Former Bloomberg Economist to Lead Redfin Housing Market Research Team, Reveals Latest Housing Market Data
SEATTLE — Redfin, the customer-first real estate brokerage, announced that Nela Richardson, Ph.D., has joined its ranks as the company’s first chief economist. Richardson comes to Redfin from Bloomberg LP, where she served as a senior economist with Bloomberg Government, and served in past roles in the mortgage industry, capital markets and financial policy. Richardson’s expertise pairs perfectly with the wide array of data Redfin provides its customers to help them make informed choices about one of the most important transactions of their lives.
“Redfin had to find a truth-telling economist with the guts and brains to make tough calls,” said Redfin CEO Glenn Kelman. “Nela fit the bill perfectly. She can analyze real-time data on the touring and offer activity of thousands of Redfin customers across the nation, combining that with deeper insights about changes to the home-buyer psyche or middle-class wage stagnation. The result is someone who can speak with equal authority on the direction the market took last weekend, and how the way Americans live is changing over months and years in response to these economic forces.”
In her new role at Redfin, Richardson will continue to lead and contribute to national housing market and policy conversations with special attention to the consumer experience.
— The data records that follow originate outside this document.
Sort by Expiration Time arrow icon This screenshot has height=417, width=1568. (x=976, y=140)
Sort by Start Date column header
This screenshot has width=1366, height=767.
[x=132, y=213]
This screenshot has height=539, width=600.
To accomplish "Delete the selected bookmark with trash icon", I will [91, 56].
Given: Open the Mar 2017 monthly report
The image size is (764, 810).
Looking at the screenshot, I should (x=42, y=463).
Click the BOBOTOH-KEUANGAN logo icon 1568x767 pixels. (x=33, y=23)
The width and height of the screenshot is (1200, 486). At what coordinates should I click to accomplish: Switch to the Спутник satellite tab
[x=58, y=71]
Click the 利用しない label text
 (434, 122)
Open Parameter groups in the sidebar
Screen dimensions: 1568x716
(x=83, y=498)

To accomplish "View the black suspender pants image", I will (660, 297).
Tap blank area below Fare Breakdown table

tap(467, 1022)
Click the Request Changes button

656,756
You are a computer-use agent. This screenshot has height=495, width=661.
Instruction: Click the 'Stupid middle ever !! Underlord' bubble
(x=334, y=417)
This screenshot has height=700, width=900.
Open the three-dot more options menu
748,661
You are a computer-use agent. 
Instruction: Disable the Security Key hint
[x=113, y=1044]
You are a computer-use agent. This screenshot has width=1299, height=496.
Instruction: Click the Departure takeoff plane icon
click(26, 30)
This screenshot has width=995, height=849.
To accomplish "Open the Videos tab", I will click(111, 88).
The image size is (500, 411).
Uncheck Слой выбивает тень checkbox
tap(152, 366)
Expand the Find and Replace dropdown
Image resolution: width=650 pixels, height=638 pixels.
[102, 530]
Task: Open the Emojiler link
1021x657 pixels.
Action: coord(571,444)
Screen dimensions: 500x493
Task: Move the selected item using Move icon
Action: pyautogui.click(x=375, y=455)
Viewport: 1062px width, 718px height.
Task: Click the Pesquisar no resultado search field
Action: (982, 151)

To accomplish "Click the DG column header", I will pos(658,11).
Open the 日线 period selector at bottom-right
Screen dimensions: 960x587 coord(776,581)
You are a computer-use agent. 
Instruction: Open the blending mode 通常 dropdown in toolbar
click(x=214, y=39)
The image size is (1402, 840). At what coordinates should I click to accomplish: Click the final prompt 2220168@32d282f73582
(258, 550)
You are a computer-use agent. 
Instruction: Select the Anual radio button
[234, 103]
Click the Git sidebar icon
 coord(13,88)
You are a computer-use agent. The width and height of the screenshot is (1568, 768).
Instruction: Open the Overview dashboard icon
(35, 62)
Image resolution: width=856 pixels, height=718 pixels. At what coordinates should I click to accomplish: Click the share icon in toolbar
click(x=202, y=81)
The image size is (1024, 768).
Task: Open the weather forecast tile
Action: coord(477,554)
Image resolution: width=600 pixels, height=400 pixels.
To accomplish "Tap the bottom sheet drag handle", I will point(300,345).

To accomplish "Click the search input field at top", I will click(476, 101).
Richardson will be based in Washington, D.C., and will lead the Redfin team of economists and data scientists responsible for providing compelling industry reports that only Redfin can deliver at www.redfin.com/research.
“Redfin has an arsenal of data on the housing market that can’t be found anywhere else, including real-time demand numbers, agent insights and customer surveys” Richardson said. “I am thrilled to be its first chief economist and help people across the nation make informed housing decisions.”
As a real estate brokerage and technology company, Redfin is able to pull and analyze the latest data from the multiple listing service (MLS), its home-buying and selling customers and its agents in real time. By closely tracking not only market-wide indicators like home prices, sales and inventory, but also trends in the rate at which people are touring, offering on and listing homes, Redfin is uniquely positioned to identify and predict changes in the housing market as they happen, months before other industry data providers and analysts can.
Today Richardson and her team are also unveiling the latest Redfin Demand Pulse Report. This report represents the latest Redfin data on U.S. homebuyer demand in April, with Redfin customers’ home tours down 2.1 percent from March, compared with a 1.9 percent decrease during the same period last year, and Redfin customers’ offers up 1.5 percent in April, compared with a 5 percent jump last year. April median home prices rose in all markets year over year, with an overall annual gain of 9.4 percent. Higher prices and low inventory have led to more moderate housing demand growth in many markets compared with this time last year.
“Inventory remains a problem,” Richardson said. “Prospective buyers are still struggling to find new listings that would make going on a tour worthwhile. Redfin’s early indicator of future demand shows that sales are likely to weaken as we approach the summer months unless there is a sizeable increase in inventory.”
At Bloomberg Government, Richardson was a senior economist specializing in financial policy. Before joining Bloomberg, she worked as a research economist at the Commodity Futures Trading Commission (CFTC) and was a member of its Dodd-Frank financial reform rulemaking team. Prior to her work at the CFTC, Richardson was a researcher at Harvard University’s Joint Center for Housing Studies, a senior economist at Freddie Mac and a graduate intern at the Federal Reserve Board of Governors. Richardson has taught economics and finance courses at both the University of Maryland and the John Hopkins Carey School of Business.
Richardson holds a Ph.D. in economics from the University of Maryland, a master’s degree in economics from the University of Pennsylvania, and a bachelor’s degree from Indiana University.